D’accord, il n’est pas totalement roux, ni vraiment catholique. D’accord son accent irlandais n’est pas au point et sa Cadillac un peu lourde pour les casses-vitesses de Dublin. Mais qu’importe. On y croit. Regardez ce gars arpenter avec sa dame, l’unique rue du village de Moneygall et saluer la foule. Pas de doute, c’est l’enfant du pays. Voyez-le entrer chez Ollive Hayes, le pub d’où son arrière-arrière-arrière grand-père partit pour New-York en 1850. Contemplez-le qui salue ses « cousins » Healy, Donovan et Benn, avant de payer une tournée générale. Quelque jours plus tôt, lors de sa visite à l’usine Guinness, la Reine avait poliment refusé de boire le liquide couleur brou de noix. Un étendard vivant, la chope à la main… it is just not done. Mais ici, l’homme le plus puissant de la planète pose négligemment un billet sur le comptoir en blaguant : « je voudrais que vous sachiez que le président paie ses notes de bar ». Allez, slàinte… santé ! Ne me dites pas que ce type n’est pas un gars du pays, lui qui déclara à Dublin : « I have come home to Ireland ». Et on y croit.

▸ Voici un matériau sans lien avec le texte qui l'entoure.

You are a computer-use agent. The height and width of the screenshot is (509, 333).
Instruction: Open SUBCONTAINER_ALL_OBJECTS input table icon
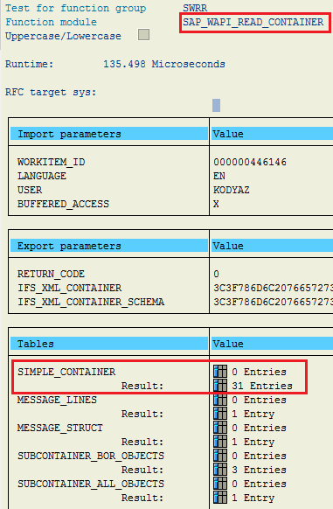click(220, 484)
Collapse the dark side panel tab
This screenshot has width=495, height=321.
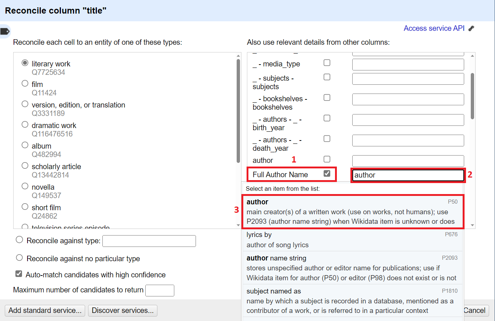pyautogui.click(x=5, y=31)
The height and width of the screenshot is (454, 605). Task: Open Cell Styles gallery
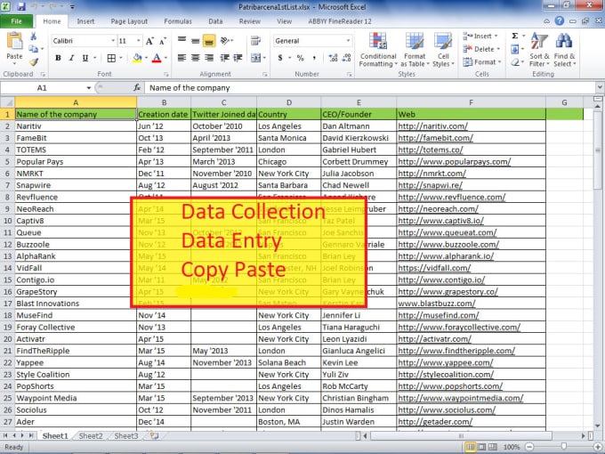tap(442, 50)
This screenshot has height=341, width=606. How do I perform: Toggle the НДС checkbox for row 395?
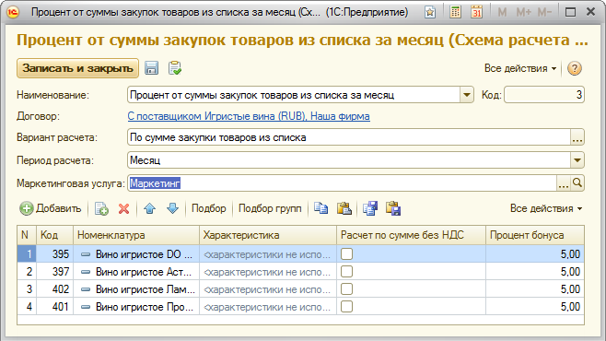pyautogui.click(x=346, y=254)
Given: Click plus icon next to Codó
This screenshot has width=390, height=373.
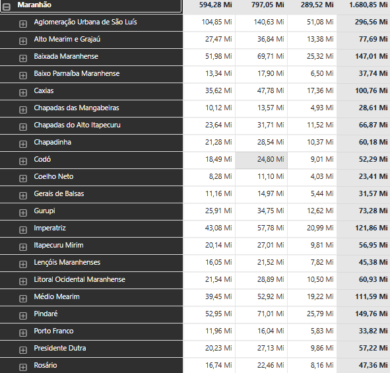Looking at the screenshot, I should 23,161.
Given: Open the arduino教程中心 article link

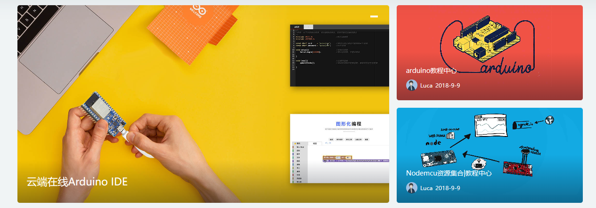Looking at the screenshot, I should [431, 71].
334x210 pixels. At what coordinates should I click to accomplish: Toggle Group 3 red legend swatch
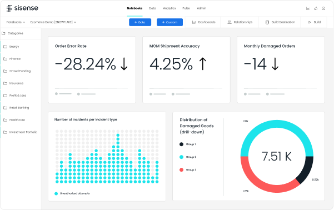(x=182, y=170)
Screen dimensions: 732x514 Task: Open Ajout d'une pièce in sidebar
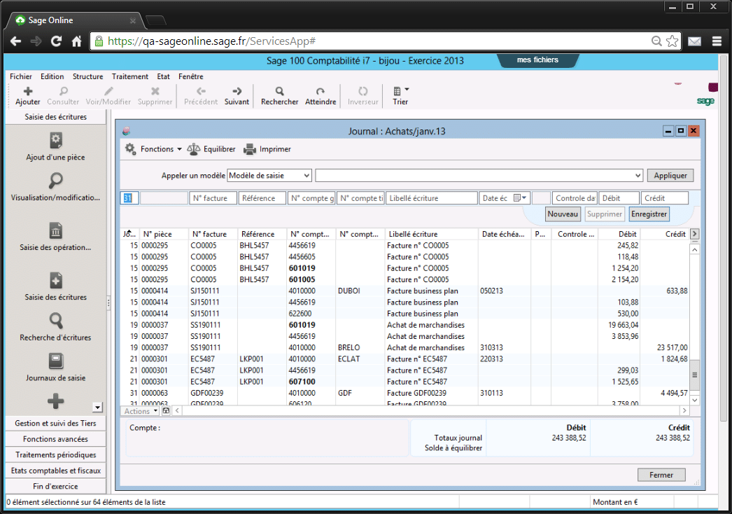click(x=56, y=140)

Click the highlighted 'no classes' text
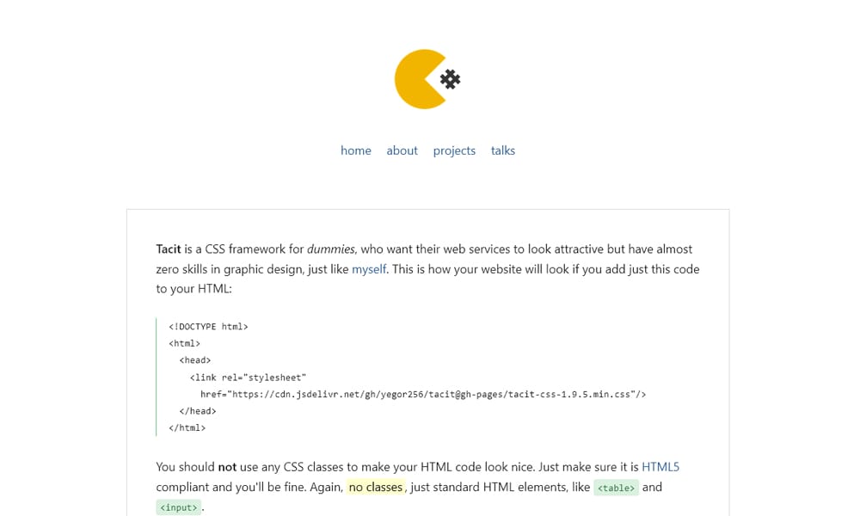tap(377, 487)
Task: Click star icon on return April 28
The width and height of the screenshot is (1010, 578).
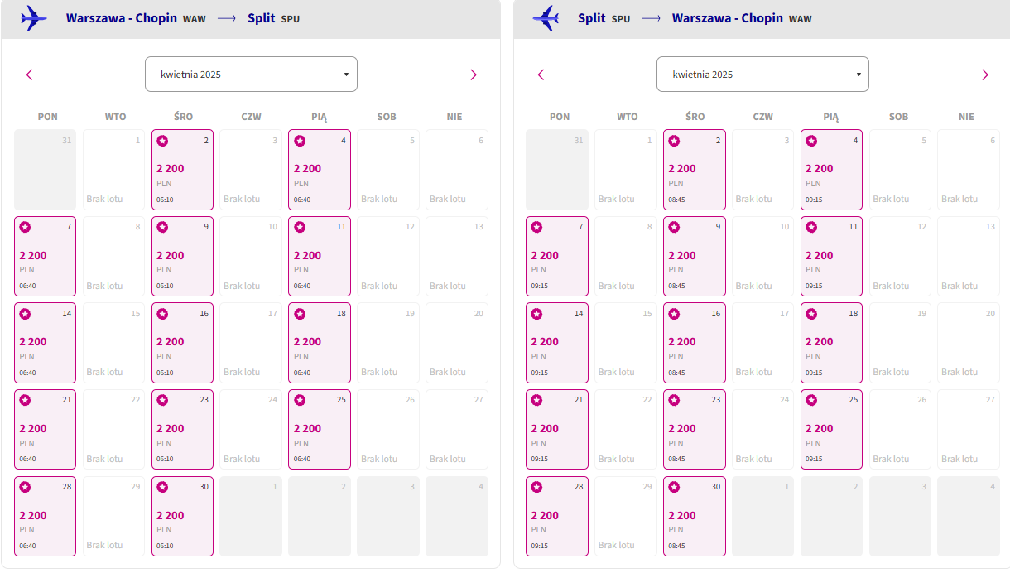Action: 536,487
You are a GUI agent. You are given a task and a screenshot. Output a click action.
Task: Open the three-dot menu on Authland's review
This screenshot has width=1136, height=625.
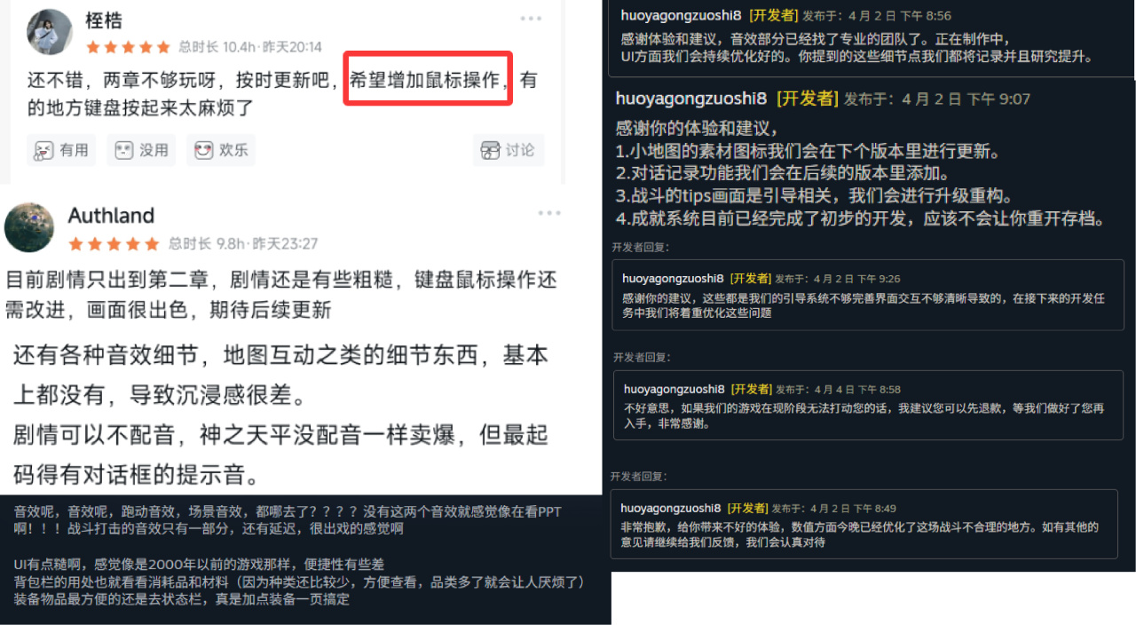(549, 213)
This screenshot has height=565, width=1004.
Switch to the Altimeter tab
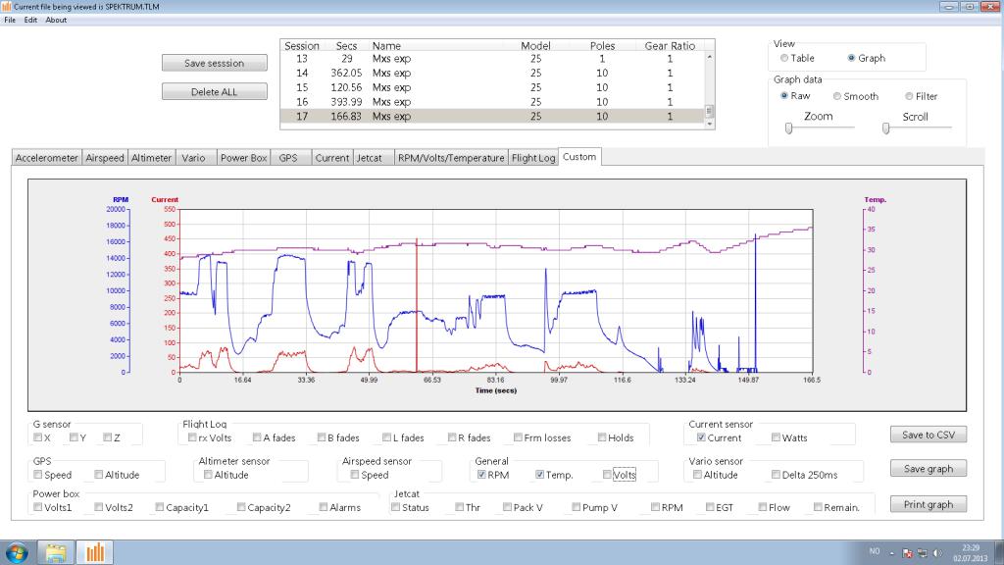tap(152, 157)
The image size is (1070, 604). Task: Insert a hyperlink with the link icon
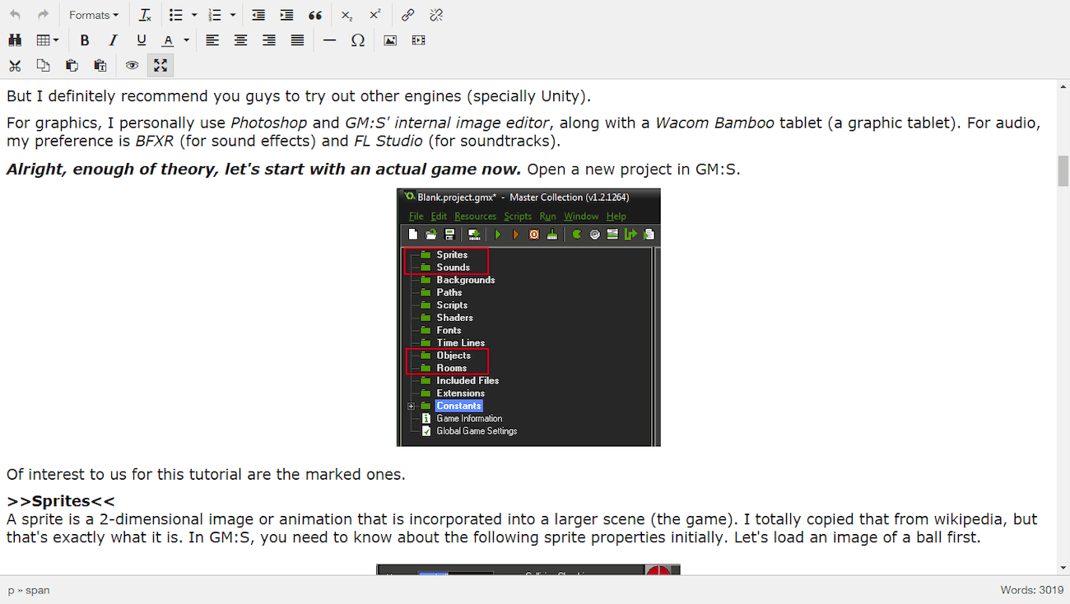408,15
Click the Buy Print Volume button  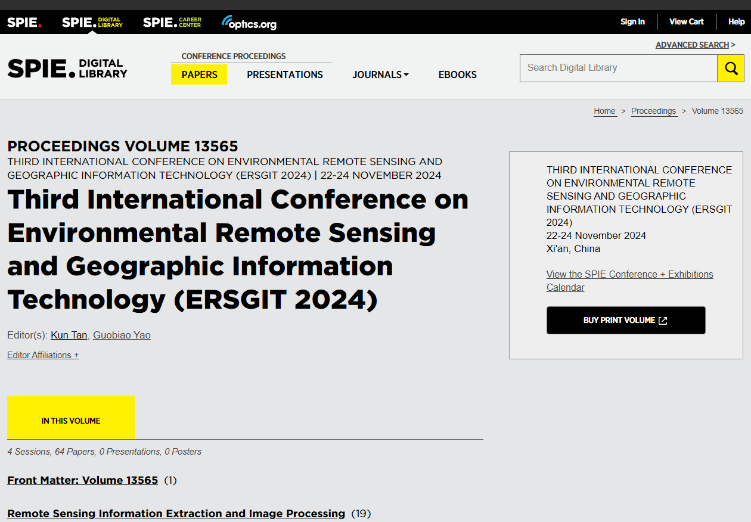(626, 321)
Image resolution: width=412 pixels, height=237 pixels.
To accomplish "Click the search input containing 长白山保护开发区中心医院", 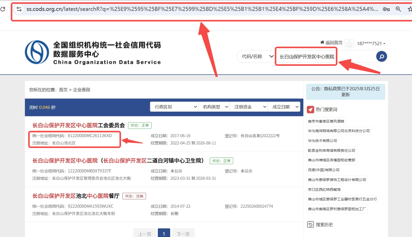I will pyautogui.click(x=307, y=57).

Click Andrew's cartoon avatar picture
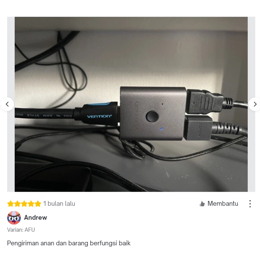coord(14,218)
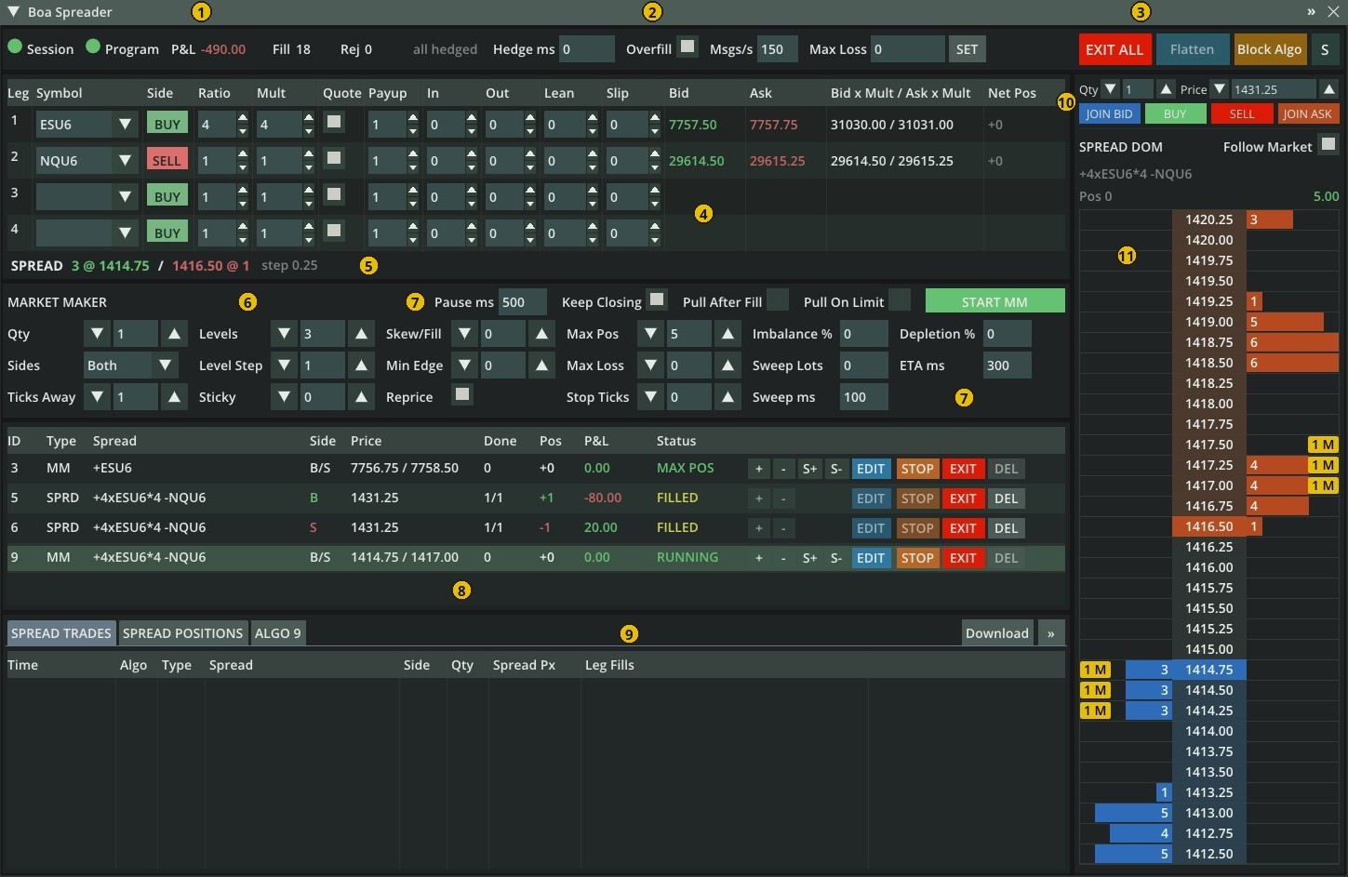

Aujourd’hui, après O’Bama l’Irlandais, c’est Mr. Président, le meilleur allié des sujets de Sa Grâcieuse Majesté. Ensuite, ce sera le populaire leader du monde libre au G8 de Deauville et puis le puissant protecteur de l’Europe de l’est à Varsovie. Tout cela n’est pas que de la « com ». Il s’agit d’un état d’esprit. Métis né à Hawaï d’un père africain, éduqué en Asie musulmane, faisant sa carrière dans l’Illinois, cet homme aurait pu être de nulle part, mais choisit de se sentir d’un peu partout. Il aurait pu se résigner à ne jamais trouver sa juste place, mais en conclut qu’il pourrait briguer n’importe quelle place. Même président des Etats-Unis. Et on y croit. Harold Gutman, l’ambassadeur des Etats-Unis en Belgique, raconte que lorsque le sénateur Obama lui demanda de l’aider dans sa campagne à l’investiture, il n’avait pas devant lui un potentiel candidat, mais un futur président.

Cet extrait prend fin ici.